A little delight in a romantic comedy filled with them is realizing that Anyone But You is a reworked and perverted rendition of Much Ado About Nothing by Shakespeare. But there are certain expectations for Elizabethan enthusiasts looking for a 21st-century solution. Will Gluck and Ilana Wolpert’s screenplay has largely destroyed the original content. Nonetheless, some of the quotes that appear along the route may be recognizable to people who are familiar with the 42-year-old drama. The names of the couple that bicker all the time are the dead giveaway.
Given that One of the roughly twenty rom-com story devices belongs to Much Ado About Nothing, it should not be shocking that Anyone But You lacks shocks, plot twists, or anything else that would make the film compelling to watch in addition to the leads’ chemistry. Yes, there’s a lot of that probably enough to keep the committed viewer interested for the entire 105 minutes but occasionally the narrative feels underwritten and the dough is a bit too soft.
In the meet-cute prologue of Anyone But You Flixtor, Ben and Bea have an uncomfortable first meeting. It culminates in a long night of conversation and canoodling until a misunderstanding causes them to have negative opinions of one another. A while later, they unexpectedly cross paths again when they are both invited to a Sydney wedding. While they are there, several friends and family members try to convince them to get together a strategy that would succeed if they weren’t so devoted to detesting one another.

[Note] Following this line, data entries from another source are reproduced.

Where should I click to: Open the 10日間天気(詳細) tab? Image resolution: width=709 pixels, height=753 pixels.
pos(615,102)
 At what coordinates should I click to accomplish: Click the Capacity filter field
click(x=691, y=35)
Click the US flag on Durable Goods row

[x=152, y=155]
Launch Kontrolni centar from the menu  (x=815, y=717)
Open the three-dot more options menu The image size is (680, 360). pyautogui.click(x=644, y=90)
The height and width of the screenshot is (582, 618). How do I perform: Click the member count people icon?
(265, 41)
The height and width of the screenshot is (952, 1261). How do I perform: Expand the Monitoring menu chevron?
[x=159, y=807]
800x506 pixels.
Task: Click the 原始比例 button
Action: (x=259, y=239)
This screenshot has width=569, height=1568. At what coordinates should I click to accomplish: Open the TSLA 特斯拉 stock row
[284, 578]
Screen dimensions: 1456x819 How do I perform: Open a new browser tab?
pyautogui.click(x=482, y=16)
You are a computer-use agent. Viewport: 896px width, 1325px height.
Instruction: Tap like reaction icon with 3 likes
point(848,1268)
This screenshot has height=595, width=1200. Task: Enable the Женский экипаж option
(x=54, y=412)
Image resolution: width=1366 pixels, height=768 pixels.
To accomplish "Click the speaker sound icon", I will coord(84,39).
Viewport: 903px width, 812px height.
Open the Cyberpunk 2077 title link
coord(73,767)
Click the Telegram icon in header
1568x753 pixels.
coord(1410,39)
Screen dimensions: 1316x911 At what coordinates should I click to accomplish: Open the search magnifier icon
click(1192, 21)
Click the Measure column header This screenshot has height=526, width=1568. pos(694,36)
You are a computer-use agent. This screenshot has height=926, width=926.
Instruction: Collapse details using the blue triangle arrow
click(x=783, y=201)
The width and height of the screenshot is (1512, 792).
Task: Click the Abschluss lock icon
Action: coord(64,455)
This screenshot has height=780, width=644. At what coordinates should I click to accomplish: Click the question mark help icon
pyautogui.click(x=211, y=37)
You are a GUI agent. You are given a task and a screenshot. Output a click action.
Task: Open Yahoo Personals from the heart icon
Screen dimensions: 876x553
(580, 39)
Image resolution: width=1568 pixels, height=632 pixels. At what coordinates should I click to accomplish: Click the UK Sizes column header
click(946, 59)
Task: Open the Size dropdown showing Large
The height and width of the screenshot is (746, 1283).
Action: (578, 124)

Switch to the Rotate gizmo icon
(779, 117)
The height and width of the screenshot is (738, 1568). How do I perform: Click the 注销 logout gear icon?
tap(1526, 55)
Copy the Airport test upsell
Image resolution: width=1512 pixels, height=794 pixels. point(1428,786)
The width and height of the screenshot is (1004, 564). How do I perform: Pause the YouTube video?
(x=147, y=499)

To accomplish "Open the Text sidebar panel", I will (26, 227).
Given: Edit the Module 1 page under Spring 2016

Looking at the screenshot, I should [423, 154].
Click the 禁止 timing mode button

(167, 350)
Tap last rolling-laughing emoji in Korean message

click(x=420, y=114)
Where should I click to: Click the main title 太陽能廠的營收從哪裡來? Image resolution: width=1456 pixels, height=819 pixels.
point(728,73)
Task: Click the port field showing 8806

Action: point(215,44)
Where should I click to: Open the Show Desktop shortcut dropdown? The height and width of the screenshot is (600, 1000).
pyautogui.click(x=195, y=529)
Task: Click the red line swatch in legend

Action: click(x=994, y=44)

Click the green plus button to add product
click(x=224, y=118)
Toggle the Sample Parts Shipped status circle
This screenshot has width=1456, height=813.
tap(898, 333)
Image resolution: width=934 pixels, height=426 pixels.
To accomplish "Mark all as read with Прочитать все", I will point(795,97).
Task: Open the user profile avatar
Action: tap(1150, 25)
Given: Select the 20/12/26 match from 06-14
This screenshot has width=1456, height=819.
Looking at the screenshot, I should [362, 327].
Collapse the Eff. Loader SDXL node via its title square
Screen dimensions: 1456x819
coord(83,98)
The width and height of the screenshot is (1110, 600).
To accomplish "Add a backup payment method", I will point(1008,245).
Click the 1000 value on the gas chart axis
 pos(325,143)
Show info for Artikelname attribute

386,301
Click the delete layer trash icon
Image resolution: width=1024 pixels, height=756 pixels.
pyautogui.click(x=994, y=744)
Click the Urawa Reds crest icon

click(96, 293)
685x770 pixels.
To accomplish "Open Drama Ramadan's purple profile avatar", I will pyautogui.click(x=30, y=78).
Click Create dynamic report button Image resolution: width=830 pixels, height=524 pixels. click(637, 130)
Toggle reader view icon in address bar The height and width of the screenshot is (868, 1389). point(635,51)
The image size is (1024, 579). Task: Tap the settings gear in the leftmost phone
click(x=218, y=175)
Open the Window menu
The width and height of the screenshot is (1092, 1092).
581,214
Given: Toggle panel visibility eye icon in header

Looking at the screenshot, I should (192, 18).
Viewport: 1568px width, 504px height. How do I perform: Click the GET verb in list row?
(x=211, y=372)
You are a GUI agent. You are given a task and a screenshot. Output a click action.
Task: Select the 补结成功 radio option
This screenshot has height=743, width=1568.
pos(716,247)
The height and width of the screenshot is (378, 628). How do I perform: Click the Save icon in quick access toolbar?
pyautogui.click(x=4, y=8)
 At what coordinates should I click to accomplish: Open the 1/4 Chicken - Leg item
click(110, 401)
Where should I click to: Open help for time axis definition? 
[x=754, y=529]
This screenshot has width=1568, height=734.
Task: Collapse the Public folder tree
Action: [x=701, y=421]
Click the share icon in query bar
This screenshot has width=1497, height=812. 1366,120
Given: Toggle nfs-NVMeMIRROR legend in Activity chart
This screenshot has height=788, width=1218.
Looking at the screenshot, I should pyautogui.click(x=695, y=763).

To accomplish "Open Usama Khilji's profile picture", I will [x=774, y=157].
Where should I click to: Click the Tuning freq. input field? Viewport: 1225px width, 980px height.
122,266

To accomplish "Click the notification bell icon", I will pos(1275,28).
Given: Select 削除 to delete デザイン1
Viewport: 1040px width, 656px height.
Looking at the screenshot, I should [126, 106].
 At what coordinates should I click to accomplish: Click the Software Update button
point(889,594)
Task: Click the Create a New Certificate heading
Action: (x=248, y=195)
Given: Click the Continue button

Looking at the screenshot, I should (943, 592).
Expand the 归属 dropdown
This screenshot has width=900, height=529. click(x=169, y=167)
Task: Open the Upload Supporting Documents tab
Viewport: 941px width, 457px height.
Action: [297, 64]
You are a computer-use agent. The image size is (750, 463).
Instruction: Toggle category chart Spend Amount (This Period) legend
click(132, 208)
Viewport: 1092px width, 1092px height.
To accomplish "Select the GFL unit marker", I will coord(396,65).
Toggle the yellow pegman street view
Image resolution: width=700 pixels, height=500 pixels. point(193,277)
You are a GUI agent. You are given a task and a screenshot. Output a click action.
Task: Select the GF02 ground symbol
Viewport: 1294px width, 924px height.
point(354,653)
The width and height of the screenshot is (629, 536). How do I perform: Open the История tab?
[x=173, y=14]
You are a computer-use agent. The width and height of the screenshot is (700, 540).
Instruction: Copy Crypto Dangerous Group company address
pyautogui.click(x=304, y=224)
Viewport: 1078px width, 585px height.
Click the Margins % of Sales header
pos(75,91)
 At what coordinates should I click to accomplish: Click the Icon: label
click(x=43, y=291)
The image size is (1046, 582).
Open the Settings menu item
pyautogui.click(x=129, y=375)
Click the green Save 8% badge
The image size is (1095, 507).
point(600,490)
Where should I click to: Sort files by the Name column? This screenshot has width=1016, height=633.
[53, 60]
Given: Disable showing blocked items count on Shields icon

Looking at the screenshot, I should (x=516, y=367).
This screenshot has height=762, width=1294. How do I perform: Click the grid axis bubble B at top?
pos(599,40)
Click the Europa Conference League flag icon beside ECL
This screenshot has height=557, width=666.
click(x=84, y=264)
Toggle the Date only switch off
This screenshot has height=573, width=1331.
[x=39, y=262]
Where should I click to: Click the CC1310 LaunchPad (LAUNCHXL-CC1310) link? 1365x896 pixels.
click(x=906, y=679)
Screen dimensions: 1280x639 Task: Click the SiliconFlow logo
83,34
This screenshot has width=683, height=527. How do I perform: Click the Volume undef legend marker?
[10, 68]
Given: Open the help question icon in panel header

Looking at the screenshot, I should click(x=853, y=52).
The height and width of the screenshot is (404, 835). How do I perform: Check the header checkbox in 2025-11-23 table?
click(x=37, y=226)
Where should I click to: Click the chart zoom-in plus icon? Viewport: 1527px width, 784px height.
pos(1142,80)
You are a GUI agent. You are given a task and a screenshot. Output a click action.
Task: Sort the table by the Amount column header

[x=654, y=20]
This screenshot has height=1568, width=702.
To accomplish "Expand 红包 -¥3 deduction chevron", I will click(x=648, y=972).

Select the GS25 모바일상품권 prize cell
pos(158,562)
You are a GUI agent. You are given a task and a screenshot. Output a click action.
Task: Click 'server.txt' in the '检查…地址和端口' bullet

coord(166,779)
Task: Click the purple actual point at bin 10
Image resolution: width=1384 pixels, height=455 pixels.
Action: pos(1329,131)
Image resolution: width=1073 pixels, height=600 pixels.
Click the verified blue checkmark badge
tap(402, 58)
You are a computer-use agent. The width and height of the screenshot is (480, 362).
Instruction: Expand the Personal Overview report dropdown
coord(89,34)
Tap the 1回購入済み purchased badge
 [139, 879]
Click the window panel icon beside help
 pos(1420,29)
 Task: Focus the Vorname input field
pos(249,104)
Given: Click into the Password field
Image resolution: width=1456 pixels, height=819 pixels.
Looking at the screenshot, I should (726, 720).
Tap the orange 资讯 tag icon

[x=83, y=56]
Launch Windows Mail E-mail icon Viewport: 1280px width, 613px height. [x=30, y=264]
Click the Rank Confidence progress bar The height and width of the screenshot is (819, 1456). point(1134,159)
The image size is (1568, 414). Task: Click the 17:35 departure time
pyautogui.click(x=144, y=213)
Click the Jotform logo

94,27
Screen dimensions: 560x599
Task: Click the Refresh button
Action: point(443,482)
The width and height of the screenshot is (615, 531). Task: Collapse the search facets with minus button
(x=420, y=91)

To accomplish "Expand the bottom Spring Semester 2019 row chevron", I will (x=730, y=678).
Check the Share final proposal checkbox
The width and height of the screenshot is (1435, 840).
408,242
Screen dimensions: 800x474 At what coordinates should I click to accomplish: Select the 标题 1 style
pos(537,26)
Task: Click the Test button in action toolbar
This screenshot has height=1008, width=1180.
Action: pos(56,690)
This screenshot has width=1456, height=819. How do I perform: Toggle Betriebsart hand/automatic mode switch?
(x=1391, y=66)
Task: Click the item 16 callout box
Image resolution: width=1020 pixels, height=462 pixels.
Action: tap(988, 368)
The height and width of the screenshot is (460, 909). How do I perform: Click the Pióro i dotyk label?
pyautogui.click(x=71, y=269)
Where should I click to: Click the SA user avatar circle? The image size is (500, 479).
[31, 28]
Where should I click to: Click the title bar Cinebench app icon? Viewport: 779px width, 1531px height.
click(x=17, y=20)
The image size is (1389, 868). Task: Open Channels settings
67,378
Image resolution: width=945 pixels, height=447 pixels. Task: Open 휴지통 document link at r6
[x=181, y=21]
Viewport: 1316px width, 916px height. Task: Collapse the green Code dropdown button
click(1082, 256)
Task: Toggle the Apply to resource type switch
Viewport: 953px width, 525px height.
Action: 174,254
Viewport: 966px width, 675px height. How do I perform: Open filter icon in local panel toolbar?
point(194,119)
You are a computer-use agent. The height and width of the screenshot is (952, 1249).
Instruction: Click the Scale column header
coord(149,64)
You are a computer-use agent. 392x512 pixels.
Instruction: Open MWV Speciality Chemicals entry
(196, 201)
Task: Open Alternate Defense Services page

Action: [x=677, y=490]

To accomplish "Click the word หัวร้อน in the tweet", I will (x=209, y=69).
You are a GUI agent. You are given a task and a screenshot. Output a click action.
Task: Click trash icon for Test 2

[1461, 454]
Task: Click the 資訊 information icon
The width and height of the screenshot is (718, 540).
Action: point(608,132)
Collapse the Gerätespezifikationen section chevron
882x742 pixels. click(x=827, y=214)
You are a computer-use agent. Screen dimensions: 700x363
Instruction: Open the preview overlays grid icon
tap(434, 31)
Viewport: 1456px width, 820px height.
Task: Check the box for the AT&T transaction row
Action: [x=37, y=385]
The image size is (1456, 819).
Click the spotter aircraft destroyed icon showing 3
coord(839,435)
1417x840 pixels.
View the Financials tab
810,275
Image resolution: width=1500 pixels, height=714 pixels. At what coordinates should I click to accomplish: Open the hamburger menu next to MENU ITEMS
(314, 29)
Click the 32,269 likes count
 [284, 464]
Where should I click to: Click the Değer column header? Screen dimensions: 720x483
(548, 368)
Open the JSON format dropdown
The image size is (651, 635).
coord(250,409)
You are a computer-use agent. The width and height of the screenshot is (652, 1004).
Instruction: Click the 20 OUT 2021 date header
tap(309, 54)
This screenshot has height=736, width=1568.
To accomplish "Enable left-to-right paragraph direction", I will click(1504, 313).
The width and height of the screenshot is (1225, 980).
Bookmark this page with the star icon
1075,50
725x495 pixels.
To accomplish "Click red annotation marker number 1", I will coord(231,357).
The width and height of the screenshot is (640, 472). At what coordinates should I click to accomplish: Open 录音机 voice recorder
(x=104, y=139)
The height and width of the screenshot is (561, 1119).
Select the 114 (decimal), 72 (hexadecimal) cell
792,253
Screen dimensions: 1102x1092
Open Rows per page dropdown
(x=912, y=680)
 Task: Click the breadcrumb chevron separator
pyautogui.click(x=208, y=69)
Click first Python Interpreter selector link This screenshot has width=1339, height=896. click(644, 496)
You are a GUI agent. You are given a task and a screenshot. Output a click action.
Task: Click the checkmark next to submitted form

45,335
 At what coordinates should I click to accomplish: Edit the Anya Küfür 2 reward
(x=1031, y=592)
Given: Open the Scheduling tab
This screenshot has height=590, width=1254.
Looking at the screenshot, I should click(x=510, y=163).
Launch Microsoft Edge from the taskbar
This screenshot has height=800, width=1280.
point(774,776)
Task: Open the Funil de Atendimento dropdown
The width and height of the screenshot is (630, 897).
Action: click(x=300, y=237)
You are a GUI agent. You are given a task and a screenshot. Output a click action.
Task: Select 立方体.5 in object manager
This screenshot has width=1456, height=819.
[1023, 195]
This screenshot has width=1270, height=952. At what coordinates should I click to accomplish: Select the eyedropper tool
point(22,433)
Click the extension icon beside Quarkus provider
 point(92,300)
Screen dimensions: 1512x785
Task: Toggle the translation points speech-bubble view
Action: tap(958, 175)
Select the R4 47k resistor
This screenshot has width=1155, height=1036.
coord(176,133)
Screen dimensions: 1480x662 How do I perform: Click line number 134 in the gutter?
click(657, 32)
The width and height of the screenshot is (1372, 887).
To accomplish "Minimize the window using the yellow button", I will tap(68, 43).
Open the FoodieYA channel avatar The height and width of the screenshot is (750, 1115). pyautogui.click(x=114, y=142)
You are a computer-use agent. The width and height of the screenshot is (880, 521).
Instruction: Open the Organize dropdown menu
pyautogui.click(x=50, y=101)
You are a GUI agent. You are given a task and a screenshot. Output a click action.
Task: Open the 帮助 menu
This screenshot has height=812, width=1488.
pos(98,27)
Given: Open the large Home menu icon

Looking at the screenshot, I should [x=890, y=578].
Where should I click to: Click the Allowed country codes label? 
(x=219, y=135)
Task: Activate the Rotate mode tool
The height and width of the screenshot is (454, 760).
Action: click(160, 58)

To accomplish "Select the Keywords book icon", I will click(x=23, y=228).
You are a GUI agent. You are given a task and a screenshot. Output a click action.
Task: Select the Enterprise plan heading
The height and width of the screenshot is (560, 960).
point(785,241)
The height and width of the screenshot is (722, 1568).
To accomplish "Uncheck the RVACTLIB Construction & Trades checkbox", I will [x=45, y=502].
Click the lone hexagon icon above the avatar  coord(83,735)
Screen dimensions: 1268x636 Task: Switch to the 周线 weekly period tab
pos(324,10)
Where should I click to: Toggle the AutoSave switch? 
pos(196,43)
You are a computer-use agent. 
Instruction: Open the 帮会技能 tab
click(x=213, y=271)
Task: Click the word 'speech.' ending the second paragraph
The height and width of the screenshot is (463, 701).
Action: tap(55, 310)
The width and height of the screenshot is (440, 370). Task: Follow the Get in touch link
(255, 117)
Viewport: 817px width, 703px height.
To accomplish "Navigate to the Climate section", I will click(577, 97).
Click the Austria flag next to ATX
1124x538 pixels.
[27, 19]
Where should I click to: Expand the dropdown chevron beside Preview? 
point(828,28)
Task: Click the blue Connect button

Viewers can focus on the ingenuity of the dialogue, the nuanced comedy, and the chemistry between the leads in rom-coms with formulaic patterns. Though she frequently used clichés and tropes in her work, the late Nora Ephron was able to access some of Hollywood’s most desirable performers and had a quick pen and acute ear. Even with a Shakespearean edge, Will Gluck and Ilana Wolpert fall short of Ephron-like heights. The humor is likely to make you laugh or cringe, and the conversation is frequently uninteresting.
That places a great deal of responsibility on Glen Powell and Sydney Sweeney. They can handle it, sort of. Whether they’re jousting under the sheets or dueling with verbal rapiers, they make excellent fencing partners. Sweeney, who has already demonstrated her talents for humor and drama, has a few truly moving scenes in which she is not needed to speak. In one, the loneliness in her eyes elevates the scene to a new level.
Throwaway romantic comedies like this one used to be a staple of multiplex fillers. However, the genre has lost popularity with viewers, and because there are so few films in this genre, ones like this one are given disproportionate attention. I’m not sure if there are any other “holiday-season rom-coms of 2023” vying for the title.